## What to produce
Using the listing below, please gather every line containing the word "Odds".

── Entries supplied

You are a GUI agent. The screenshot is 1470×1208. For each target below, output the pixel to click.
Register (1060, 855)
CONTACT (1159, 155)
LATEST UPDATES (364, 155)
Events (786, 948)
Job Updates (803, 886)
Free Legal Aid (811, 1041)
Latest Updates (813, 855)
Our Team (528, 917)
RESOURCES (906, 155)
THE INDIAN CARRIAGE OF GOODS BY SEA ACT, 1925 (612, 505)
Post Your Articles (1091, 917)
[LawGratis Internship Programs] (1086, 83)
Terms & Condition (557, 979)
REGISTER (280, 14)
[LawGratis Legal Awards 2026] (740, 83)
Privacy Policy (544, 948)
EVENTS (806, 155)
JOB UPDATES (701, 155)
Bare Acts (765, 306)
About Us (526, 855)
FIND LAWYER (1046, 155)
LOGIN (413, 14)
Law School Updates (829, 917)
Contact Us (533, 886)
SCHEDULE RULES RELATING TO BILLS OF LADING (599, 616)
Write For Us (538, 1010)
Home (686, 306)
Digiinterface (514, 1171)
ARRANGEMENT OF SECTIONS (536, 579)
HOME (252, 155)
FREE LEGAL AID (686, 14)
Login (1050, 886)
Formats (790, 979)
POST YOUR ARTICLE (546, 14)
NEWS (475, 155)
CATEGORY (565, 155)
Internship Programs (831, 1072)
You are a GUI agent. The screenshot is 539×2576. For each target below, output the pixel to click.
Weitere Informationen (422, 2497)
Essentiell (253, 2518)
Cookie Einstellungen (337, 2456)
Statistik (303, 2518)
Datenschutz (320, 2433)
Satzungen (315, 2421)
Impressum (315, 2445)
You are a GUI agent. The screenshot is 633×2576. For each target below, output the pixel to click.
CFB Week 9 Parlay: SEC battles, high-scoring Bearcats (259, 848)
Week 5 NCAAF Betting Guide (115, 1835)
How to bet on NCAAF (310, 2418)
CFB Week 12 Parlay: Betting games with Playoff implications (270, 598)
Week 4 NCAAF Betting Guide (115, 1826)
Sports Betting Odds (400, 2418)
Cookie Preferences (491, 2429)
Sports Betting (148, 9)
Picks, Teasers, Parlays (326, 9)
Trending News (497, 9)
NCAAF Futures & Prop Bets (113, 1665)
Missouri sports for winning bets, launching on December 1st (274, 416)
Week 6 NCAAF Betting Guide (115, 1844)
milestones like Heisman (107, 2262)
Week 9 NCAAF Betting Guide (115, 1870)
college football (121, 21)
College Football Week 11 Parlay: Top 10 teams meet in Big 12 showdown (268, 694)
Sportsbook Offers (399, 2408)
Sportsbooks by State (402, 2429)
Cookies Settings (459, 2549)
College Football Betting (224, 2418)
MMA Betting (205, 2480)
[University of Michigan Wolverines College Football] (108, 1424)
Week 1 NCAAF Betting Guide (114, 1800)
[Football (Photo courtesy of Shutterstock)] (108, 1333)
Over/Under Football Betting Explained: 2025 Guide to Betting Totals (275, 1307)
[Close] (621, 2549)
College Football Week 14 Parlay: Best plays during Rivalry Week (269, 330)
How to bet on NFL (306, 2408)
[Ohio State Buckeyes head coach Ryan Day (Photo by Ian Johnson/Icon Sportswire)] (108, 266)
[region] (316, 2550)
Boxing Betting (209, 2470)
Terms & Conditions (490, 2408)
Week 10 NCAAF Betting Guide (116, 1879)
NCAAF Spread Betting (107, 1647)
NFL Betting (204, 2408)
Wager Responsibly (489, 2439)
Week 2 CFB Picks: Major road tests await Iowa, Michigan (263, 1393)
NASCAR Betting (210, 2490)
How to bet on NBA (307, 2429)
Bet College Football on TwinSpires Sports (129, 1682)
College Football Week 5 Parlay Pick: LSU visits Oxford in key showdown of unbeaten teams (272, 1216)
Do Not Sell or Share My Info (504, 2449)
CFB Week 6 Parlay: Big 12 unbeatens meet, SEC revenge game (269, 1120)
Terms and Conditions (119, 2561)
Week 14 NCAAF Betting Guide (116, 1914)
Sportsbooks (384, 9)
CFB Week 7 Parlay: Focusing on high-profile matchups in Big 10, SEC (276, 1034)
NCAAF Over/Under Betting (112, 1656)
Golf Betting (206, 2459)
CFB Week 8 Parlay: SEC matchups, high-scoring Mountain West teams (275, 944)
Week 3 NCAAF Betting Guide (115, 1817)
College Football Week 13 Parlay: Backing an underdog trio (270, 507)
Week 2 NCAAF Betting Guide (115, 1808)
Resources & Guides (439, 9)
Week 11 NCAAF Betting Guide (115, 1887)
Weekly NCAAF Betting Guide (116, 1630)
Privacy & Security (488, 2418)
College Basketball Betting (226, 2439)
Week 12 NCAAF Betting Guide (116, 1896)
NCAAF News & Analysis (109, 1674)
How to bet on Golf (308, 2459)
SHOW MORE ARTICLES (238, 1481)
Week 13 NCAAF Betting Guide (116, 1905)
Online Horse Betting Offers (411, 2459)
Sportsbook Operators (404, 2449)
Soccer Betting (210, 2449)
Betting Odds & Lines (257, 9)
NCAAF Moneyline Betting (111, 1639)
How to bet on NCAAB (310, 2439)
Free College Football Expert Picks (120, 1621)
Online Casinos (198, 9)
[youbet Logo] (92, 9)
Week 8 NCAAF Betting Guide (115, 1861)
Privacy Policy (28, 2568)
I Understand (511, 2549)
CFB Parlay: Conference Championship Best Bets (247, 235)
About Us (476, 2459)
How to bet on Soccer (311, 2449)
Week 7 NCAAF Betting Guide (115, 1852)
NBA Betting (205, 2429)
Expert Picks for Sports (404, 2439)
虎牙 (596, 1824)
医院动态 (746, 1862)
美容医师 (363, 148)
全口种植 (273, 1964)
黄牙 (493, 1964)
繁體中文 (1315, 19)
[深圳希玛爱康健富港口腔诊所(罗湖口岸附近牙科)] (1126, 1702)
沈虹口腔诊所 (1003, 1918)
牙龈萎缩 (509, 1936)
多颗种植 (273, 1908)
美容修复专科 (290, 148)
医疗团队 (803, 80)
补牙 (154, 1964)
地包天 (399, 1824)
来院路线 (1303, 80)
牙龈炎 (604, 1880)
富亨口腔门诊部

────

## Result below
Sports Betting Odds (400, 2418)
Betting Odds & Lines (257, 9)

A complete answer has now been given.